# EXERCISE AIM
Look for the word "toolbar" in the entries and copy every line where it shows up.

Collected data
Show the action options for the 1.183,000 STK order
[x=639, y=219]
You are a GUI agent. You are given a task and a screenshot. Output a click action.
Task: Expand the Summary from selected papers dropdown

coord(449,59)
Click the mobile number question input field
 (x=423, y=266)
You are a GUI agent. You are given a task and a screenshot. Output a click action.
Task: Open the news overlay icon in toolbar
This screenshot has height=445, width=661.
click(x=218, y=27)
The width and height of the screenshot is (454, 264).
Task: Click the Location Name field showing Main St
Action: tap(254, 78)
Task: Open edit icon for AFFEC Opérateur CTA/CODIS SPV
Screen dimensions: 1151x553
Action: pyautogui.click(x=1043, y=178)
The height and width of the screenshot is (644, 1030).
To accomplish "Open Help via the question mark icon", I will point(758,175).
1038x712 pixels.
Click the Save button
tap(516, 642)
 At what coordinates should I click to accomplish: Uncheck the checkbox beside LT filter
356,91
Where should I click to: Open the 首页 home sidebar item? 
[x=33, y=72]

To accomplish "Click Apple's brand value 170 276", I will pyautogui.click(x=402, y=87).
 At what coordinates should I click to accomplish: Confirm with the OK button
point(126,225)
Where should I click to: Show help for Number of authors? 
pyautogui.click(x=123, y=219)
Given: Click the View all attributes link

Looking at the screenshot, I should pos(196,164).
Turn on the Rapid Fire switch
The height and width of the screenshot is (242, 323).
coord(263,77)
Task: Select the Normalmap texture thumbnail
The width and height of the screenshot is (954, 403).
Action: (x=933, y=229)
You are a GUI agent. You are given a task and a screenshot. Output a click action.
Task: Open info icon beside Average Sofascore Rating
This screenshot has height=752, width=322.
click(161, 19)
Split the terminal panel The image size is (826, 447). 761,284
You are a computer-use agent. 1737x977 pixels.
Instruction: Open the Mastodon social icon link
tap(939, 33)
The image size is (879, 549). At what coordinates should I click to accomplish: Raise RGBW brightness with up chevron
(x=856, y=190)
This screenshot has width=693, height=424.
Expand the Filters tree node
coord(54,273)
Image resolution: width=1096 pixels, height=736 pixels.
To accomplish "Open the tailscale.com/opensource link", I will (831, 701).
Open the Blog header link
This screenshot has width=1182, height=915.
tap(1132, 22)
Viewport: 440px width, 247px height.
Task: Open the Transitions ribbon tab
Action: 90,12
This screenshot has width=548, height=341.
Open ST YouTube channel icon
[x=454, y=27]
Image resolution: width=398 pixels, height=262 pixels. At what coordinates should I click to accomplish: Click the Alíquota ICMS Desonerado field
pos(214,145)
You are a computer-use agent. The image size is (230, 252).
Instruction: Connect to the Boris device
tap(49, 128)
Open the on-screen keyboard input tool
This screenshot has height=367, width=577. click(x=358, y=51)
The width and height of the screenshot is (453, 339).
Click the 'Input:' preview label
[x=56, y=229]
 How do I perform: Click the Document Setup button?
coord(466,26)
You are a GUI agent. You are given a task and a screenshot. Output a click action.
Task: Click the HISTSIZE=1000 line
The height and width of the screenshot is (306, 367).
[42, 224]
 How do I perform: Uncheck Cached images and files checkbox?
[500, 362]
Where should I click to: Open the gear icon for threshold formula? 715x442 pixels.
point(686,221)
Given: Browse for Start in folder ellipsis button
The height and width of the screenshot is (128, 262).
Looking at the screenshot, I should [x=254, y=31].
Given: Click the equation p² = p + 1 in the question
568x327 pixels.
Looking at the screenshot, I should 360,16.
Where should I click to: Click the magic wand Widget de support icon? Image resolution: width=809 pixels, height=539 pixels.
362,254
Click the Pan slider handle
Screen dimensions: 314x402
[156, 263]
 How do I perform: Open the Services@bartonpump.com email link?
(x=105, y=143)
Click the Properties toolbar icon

# ANSWER TO THIS PROBLEM
Task: Open the news overlay icon in toolbar
Click the Properties toolbar icon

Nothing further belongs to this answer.